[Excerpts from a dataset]

┌──

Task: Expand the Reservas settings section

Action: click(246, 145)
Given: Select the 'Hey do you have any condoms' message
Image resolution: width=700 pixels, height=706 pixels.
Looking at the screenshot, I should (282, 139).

└──

**What is required**
The answer should be exactly the lines from the one that contains "Given: Select the" through the end of the entries, both ends included, and nothing besides.

**Task answer**
Given: Select the 'Hey do you have any condoms' message
Image resolution: width=700 pixels, height=706 pixels.
Looking at the screenshot, I should (282, 139).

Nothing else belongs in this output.